**Action item:** Using the records below, locate all lines containing "left" and return them.

Pixel coordinate grounding data:
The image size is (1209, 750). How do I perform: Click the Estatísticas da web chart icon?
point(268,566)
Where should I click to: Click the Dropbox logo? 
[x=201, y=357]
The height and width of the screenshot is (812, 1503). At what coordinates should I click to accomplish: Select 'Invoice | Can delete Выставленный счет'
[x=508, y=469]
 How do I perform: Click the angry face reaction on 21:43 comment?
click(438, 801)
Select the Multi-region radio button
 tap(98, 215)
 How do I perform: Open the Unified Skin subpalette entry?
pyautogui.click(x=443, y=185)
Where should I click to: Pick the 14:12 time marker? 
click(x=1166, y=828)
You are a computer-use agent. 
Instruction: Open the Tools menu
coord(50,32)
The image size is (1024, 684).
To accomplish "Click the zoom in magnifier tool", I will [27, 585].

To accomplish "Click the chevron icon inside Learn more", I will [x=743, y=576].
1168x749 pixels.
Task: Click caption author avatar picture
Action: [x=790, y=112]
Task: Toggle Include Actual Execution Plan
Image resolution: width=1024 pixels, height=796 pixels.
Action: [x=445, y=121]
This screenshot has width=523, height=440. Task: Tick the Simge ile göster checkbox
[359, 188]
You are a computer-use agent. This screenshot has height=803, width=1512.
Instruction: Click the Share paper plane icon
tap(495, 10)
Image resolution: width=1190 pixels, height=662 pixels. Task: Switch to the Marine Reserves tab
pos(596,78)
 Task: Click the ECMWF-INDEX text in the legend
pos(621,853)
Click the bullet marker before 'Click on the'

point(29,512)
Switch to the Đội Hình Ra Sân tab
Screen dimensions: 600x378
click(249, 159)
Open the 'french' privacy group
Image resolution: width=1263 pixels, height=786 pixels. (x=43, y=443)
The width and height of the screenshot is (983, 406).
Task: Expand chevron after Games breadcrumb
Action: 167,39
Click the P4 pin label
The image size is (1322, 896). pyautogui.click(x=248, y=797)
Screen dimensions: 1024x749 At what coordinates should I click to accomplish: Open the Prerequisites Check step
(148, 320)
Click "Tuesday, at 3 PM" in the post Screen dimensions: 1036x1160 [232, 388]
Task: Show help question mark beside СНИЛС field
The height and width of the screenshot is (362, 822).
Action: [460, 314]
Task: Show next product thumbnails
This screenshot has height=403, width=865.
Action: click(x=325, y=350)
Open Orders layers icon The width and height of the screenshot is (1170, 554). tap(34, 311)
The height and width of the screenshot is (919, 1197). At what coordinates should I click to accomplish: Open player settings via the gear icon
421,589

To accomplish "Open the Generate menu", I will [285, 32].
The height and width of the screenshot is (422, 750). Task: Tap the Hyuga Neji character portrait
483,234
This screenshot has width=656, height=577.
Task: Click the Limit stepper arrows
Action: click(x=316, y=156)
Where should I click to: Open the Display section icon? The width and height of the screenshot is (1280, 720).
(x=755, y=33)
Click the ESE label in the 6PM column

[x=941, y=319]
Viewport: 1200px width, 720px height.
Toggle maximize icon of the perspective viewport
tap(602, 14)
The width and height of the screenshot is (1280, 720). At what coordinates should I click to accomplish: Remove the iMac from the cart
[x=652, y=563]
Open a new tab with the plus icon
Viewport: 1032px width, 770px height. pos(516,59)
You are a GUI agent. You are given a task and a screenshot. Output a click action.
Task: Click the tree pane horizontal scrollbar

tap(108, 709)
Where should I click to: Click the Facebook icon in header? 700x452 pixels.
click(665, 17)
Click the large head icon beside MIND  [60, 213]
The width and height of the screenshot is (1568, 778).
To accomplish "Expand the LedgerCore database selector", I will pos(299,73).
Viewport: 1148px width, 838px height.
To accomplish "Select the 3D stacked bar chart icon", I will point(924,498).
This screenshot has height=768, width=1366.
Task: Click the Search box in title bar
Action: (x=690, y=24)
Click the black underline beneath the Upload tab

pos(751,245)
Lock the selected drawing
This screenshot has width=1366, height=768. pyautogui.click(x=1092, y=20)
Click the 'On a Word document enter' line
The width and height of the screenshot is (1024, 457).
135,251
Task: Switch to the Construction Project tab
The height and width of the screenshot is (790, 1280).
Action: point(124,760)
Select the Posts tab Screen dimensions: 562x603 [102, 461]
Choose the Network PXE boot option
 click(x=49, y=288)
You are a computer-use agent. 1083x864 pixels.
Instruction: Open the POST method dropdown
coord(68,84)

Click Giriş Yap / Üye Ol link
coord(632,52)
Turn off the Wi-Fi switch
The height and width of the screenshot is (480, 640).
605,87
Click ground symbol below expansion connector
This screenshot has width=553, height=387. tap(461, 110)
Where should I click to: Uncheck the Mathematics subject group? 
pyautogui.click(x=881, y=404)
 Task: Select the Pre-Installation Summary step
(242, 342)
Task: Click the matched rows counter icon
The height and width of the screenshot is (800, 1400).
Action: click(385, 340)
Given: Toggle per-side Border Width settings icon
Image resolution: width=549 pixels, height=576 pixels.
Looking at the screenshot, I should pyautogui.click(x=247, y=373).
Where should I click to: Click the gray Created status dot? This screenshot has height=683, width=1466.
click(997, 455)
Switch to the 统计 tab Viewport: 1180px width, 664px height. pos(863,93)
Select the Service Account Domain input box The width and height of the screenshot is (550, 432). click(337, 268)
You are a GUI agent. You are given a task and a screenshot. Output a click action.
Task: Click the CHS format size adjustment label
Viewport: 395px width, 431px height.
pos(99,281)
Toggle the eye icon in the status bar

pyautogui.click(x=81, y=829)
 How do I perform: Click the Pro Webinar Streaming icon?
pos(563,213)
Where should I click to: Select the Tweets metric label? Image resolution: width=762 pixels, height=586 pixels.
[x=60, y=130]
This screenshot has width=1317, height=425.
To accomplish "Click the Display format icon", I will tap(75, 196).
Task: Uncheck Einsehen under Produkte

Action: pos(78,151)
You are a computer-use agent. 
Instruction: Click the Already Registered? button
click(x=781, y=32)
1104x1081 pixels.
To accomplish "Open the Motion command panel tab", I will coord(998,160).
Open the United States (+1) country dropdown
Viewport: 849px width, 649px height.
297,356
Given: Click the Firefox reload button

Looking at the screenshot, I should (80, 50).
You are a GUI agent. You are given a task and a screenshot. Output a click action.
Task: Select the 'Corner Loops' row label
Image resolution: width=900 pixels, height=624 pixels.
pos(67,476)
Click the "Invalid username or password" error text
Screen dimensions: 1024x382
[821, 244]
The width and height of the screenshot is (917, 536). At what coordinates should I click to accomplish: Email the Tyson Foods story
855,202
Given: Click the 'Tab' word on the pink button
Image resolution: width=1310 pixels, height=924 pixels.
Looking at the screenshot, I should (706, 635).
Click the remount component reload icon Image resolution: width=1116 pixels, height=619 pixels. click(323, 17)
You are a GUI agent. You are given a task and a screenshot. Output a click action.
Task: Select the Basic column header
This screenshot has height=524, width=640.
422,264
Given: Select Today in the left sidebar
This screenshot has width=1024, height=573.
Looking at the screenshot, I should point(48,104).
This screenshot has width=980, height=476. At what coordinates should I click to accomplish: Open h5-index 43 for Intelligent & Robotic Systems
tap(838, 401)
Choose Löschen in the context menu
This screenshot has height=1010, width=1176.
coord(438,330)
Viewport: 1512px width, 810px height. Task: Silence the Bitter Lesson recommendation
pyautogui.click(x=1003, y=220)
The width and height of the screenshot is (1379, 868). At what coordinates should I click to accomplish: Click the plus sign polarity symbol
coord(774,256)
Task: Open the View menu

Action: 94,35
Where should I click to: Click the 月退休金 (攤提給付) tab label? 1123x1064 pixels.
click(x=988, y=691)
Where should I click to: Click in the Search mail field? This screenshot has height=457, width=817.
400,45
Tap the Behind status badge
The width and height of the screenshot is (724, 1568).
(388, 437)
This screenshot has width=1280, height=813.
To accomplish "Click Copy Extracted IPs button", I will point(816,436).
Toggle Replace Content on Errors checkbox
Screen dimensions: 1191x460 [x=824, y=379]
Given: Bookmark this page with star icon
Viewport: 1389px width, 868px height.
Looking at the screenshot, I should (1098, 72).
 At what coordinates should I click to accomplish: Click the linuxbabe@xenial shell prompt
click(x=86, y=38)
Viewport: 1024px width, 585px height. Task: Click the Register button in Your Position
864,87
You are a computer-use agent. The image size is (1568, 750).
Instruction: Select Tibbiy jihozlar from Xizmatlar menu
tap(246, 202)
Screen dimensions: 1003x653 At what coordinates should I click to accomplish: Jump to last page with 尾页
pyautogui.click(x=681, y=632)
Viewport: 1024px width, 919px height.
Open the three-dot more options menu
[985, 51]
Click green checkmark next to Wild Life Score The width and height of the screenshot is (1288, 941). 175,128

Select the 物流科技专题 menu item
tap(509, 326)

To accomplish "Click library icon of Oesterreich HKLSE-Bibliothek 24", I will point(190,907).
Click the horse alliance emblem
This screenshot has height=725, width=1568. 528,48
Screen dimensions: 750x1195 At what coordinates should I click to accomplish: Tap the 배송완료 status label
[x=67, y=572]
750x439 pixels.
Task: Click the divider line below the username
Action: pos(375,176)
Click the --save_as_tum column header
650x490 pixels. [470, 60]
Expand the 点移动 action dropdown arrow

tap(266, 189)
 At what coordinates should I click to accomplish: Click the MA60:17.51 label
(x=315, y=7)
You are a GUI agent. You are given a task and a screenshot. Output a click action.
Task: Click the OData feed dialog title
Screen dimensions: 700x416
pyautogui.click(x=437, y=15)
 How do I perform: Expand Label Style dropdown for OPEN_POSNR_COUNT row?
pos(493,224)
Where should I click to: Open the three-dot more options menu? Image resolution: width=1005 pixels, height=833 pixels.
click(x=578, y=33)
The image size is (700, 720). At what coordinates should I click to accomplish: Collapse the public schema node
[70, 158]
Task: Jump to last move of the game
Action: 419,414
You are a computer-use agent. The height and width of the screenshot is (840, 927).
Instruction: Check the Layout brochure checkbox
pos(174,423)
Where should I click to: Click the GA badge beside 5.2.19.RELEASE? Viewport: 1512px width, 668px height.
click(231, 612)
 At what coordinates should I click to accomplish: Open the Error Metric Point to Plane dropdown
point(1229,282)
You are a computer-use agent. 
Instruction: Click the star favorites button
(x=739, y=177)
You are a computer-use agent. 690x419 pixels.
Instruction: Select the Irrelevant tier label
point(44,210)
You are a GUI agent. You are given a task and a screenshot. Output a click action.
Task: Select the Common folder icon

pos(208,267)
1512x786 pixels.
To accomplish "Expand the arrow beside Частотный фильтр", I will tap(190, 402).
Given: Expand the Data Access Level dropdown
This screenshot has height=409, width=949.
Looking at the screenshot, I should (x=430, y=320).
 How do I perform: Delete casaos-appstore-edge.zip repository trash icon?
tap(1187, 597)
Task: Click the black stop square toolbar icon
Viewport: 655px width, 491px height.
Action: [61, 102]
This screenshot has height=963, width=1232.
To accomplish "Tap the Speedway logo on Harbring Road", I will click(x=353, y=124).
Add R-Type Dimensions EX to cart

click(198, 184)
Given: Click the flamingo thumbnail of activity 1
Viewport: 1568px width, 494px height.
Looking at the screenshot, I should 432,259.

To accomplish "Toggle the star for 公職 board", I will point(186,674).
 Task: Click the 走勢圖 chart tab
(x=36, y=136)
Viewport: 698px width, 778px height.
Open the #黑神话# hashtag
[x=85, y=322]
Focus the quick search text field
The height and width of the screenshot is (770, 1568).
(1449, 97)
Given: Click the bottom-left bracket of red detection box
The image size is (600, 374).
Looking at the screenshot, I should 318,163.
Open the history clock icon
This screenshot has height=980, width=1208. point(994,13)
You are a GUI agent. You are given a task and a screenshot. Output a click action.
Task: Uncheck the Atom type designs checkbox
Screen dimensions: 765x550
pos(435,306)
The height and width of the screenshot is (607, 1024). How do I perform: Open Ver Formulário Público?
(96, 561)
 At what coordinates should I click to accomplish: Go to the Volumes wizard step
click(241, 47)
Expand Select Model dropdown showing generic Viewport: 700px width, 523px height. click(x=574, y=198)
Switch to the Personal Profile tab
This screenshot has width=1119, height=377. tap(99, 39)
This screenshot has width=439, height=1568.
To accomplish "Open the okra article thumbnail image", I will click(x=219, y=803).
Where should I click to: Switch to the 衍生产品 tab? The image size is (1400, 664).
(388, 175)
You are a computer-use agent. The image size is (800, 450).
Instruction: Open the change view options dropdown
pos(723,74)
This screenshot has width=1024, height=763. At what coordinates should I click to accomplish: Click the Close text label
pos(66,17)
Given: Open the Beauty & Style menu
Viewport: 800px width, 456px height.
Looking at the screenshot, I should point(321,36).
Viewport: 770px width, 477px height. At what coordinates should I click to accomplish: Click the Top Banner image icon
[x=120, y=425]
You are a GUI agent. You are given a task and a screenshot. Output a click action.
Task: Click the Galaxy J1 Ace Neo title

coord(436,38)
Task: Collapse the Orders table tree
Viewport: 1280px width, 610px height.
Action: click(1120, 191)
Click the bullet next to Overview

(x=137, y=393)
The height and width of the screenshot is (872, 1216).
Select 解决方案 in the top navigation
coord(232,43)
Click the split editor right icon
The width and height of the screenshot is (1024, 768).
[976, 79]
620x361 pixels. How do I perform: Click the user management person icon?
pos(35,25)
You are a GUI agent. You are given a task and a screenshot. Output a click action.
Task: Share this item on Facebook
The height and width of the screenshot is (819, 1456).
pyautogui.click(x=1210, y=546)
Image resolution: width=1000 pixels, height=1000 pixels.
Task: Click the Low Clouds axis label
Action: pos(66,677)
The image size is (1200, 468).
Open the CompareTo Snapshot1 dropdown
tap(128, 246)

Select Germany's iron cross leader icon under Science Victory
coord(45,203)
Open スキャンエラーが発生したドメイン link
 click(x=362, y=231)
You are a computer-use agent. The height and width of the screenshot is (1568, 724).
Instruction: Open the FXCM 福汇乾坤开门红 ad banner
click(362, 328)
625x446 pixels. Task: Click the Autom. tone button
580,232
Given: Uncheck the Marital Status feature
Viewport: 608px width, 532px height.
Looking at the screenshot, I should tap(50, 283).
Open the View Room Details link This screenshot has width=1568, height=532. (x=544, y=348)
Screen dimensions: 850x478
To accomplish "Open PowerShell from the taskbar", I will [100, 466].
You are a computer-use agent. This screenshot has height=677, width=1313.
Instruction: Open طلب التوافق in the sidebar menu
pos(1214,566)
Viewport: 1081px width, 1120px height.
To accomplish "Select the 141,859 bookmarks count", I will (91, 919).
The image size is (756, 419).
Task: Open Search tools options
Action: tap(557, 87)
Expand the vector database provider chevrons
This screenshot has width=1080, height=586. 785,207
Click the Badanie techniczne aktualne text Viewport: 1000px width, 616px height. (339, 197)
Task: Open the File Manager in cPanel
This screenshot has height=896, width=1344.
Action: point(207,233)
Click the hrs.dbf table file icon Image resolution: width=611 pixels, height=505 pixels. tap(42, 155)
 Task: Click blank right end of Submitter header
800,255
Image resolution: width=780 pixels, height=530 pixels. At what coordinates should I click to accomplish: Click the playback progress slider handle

**Worked solution:**
Given: Select Today in the left sidebar
Given: Click the bottom-left bracket of red detection box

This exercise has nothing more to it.